Blake reaches this conclusion after looking at responses to poll questions such as "12 percent say it's not a 'big deal' if Russia interferes to help Republicans (Yahoo-SurveyMonkey) and "15 percent say there is almost nothing Trump could do to lose their support (Public Religion Research Institute). Blake notes that last year Public Policy Polling directly asked respondents whether they would approve if Trump shot someone on Fifth Avenue (22% said they would, perhaps just out spite).

But does all of this prove that Trump could someday fall to sub-Nixon numbers? Maybe, maybe not. (Nixon's lowest Gallup approval rating was 24%.)

Trump isn't really going to shoot anyone. He clearly seems capable of terrible behavior, but he's a lazy, pampered couch-potato septuagenarian. Shooting people is just not his style.

What might we someday learn that Trump has done? Compromised our electoral system on his own and Vladimir Putin's behalf? Engaged in massive amounts of self-dealing? Frolicked with urinating Russian prostitutes?

We've already had the Access Hollywood tape and the Stormy Daniels story. We've had the insults of John McCain, Serge Kovaleski, Alicia Machado, Judge Gonzalo Curiel, and the Khan family. We've had Charlottesville. Trump's numbers sink, but he seems to have a floor of about 35% support.

That's because his approval rating isn't a referendum on a particular Trump deed. Trump might do something that only 12 to 20 percent of the public approves of. But a larger percentage of the public will probably still approve of him, no matter what he's done.

That's because he's not judged in isolation -- he's be judged against his political opponents. Negative partisanship seems to be good for at least 10 extra points, because, as we learned in 2016, you can do pretty much anything and Republican voters will say that Democrats are worse.
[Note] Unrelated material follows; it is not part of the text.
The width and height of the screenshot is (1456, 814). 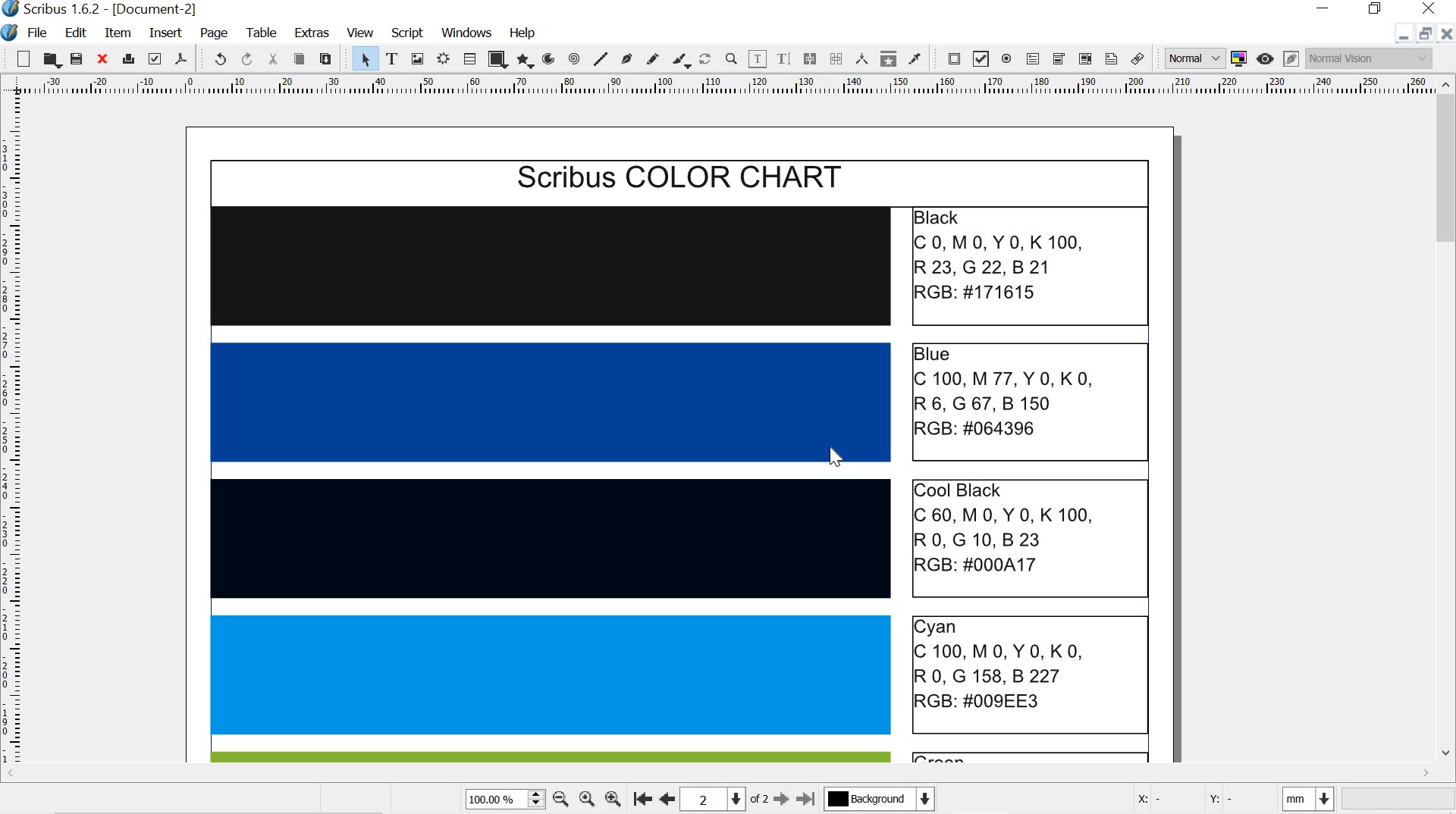 I want to click on Black, so click(x=553, y=266).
Recent polls have shown a significant drop in Trump's approval rating -- but that mid-30s floor is still holding. I think his numbers will inch up soon, once we're no longer talking about his insulting response to the death of John McCain and the fact that Paul Manafort and Michael Cohen are now felons. Trump will have more Republican support at the bitter end than Nixon did, because owning the libs, and keeping them out of power, is more important to GOP voters now.